**Extract**
========================

Bug #9848
closed[Crunch2] [API] Ensure saved logs and outputs from containers are accessible to non-admin users
Description
crunch-run saves container logs (and outputs) with owner_uuid = uuid of the dispatch user.
Currently, this means only admins are able to read them.
A user who submits a container request should be able to read the log (and output) of the corresponding container.
Related issues
Updated by Tom Clegg about 8 years ago
Possible approach:
In ContainerRequest#container_completed! in source:services/api/app/models/container_request.rb, create new log and output collections with the same owner_uuid as the container request itself (copying manifest_text from the container log/output).
In crunch-run, set expires_at=(now + permissionTTL) when saving log and output collections (otherwise, all logs and outputs will use up storage space forever, even after users delete their copies).
Updated by Tom Morris about 8 years ago
- Story points set to 1.0
- Target version set to Arvados Future Sprints
Updated by Tom Clegg about 8 years ago
In the container re-use code, we'll need to check whether the log is still available (as we currently do with outputs in crunch1)

========================

**Material supplied**
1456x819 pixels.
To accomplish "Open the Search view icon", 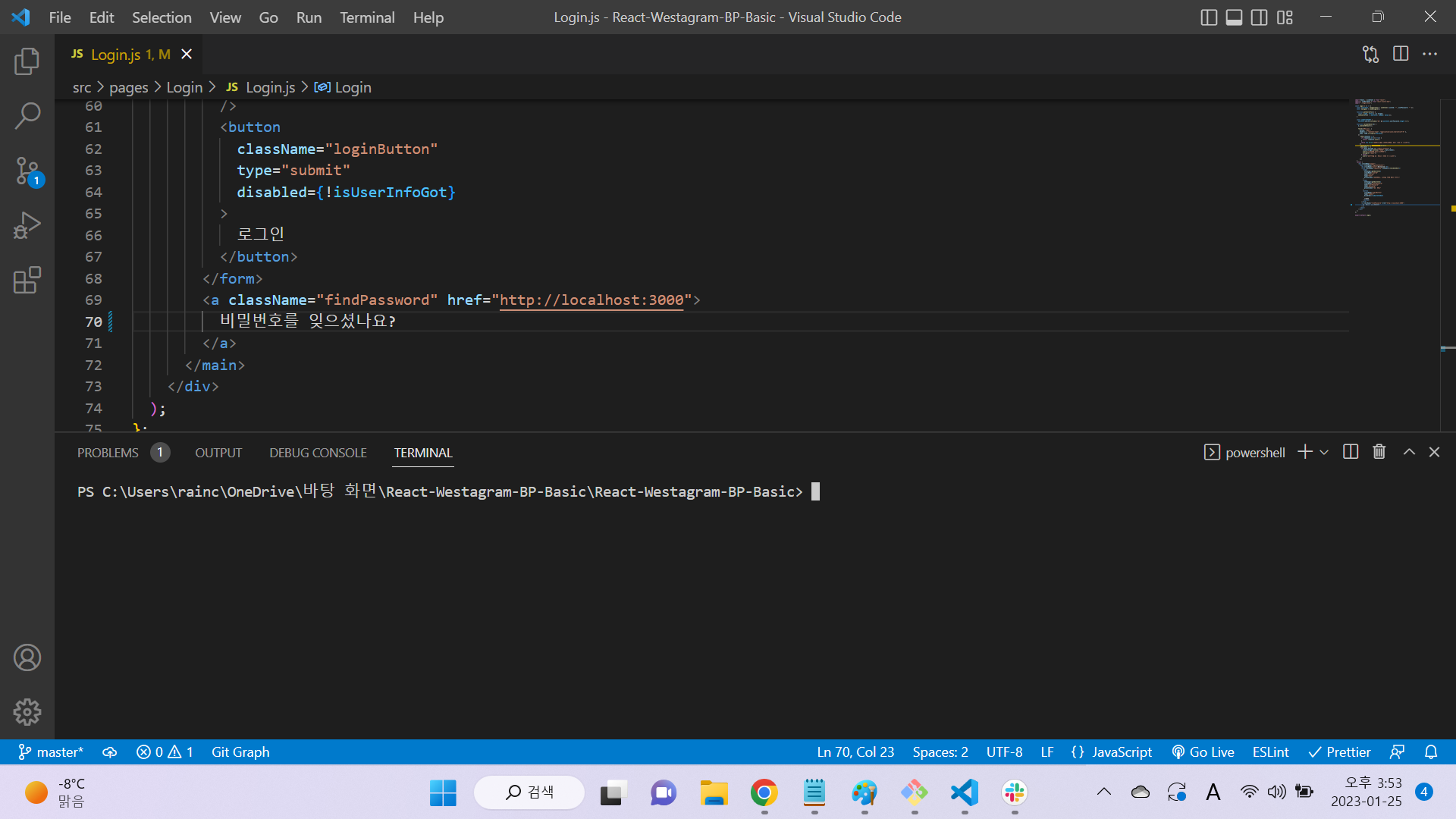I will tap(27, 116).
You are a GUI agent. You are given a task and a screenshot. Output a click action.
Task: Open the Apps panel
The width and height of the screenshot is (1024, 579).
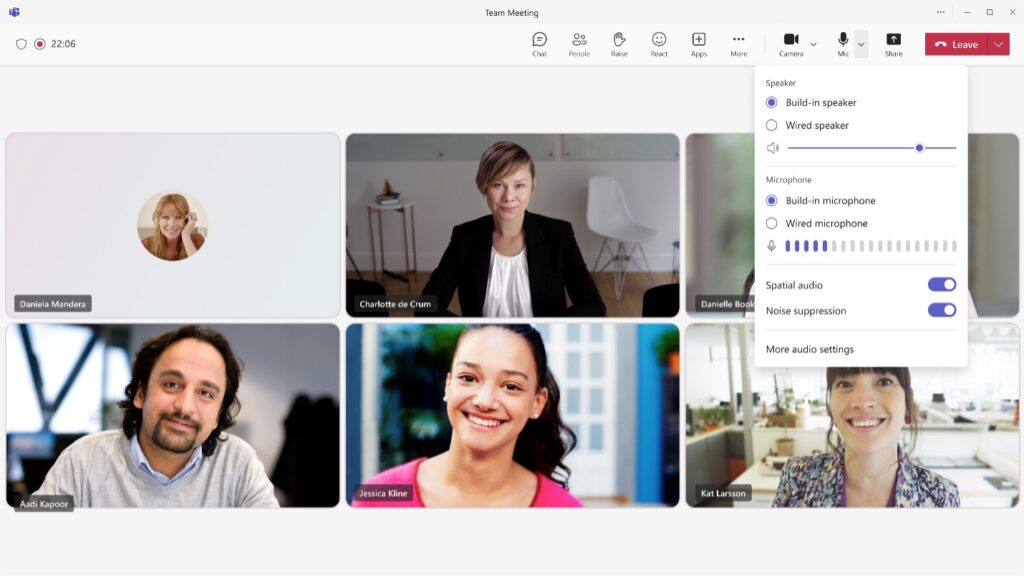coord(698,44)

========================

**Jobs**
A – Rewrite everything in the bug report from "Related issues" down to "outputs in crunch1)", changing "owner_uuid" to "owner_id".
B – Render the rows, everything from the line containing "You are a GUI" down to the end of the rows, as a two-column CSV with the headers "request" and "coordinates". Put each request's text and its answer in one quoted field each, convert line breaks to spaces, and omit the pictures.
The bug report and the rows originate from separate, unrelated sources.

**Final results**
A –
Related issues
Updated by Tom Clegg about 8 years ago
Possible approach:
In ContainerRequest#container_completed! in source:services/api/app/models/container_request.rb, create new log and output collections with the same owner_id as the container request itself (copying manifest_text from the container log/output).
In crunch-run, set expires_at=(now + permissionTTL) when saving log and output collections (otherwise, all logs and outputs will use up storage space forever, even after users delete their copies).
Updated by Tom Morris about 8 years ago
- Story points set to 1.0
- Target version set to Arvados Future Sprints
Updated by Tom Clegg about 8 years ago
In the container re-use code, we'll need to check whether the log is still available (as we currently do with outputs in crunch1)

B –
request,coordinates
"You are a GUI agent. You are given a task and a screenshot. Output a click action. Task: Open the Apps panel The width and height of the screenshot is (1024, 579).","coord(698,44)"